(Material for this task Opens)
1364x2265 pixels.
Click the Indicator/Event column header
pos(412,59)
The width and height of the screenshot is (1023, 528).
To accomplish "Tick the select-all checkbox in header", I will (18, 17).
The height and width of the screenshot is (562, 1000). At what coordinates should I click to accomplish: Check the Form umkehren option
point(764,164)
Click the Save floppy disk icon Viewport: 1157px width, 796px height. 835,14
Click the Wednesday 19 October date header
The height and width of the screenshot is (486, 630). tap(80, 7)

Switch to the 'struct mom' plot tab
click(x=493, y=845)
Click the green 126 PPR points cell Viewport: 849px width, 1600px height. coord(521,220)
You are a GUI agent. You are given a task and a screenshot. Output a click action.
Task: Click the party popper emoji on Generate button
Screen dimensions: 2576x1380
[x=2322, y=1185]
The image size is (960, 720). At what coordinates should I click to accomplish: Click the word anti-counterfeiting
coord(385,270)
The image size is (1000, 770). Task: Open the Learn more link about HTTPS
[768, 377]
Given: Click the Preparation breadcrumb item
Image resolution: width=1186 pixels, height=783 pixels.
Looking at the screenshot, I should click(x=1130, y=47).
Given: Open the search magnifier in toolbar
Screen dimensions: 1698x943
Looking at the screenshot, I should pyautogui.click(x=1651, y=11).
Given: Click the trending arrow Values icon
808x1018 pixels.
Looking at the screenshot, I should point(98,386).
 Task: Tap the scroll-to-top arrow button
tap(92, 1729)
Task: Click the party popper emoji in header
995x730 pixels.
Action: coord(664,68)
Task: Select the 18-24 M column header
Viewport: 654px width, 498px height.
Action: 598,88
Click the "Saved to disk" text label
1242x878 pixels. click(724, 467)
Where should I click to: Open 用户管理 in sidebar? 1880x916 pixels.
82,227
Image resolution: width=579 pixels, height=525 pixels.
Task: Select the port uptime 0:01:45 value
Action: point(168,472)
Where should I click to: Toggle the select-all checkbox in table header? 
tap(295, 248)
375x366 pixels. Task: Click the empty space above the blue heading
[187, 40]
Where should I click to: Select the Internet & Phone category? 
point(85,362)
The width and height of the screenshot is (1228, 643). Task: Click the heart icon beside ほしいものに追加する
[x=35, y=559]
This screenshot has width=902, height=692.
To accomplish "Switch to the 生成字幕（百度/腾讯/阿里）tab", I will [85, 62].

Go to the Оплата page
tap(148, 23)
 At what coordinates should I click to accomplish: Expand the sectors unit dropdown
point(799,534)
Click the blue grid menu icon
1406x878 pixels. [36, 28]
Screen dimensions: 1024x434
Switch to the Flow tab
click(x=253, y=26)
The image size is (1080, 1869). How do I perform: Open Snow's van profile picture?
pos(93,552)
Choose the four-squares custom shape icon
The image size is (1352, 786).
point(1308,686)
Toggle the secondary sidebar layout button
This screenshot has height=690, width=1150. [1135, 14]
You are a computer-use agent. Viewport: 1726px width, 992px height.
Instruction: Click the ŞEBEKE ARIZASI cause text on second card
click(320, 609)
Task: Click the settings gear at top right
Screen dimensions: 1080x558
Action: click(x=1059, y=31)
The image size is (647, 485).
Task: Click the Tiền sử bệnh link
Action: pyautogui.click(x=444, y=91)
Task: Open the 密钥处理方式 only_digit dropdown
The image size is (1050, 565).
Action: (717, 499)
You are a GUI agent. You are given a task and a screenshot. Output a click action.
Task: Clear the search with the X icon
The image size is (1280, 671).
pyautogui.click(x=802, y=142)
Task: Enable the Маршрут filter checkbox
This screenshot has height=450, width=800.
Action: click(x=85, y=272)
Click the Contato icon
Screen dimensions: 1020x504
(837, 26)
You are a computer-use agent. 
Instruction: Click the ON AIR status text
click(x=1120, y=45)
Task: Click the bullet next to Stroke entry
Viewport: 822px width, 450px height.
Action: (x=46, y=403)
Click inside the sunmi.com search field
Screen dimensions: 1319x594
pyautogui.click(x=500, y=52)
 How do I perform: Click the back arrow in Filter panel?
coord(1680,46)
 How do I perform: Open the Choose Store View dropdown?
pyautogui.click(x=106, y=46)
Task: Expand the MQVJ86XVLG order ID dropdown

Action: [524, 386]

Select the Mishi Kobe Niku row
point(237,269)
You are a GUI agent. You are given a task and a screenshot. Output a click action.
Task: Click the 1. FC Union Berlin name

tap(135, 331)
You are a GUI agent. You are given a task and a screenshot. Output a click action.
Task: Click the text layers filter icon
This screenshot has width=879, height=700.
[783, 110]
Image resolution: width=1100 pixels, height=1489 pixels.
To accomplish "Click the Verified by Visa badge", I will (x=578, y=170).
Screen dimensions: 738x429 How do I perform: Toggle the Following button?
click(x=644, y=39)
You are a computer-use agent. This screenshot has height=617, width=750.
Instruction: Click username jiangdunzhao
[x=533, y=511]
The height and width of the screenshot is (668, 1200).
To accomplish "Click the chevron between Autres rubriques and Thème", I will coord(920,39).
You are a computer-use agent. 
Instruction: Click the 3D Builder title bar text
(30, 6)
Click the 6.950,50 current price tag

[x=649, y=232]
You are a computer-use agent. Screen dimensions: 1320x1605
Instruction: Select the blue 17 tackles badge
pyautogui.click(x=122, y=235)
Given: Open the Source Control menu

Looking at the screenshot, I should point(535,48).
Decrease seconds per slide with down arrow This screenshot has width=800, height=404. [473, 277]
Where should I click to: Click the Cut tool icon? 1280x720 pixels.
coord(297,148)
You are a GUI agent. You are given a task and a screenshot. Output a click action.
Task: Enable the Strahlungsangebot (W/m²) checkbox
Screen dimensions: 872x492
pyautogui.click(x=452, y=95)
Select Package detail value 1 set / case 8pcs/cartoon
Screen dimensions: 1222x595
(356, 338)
(Material for this task Closes)
What is being asked: Copy, exactly and only, the lines above that begin with the one containing "Instruction: Click the 3D" and finish with the one containing "Decrease seconds per".

Your solution:
Instruction: Click the 3D Builder title bar text
(30, 6)
Click the 6.950,50 current price tag

[x=649, y=232]
You are a computer-use agent. Screen dimensions: 1320x1605
Instruction: Select the blue 17 tackles badge
pyautogui.click(x=122, y=235)
Given: Open the Source Control menu

Looking at the screenshot, I should point(535,48).
Decrease seconds per slide with down arrow This screenshot has width=800, height=404. [473, 277]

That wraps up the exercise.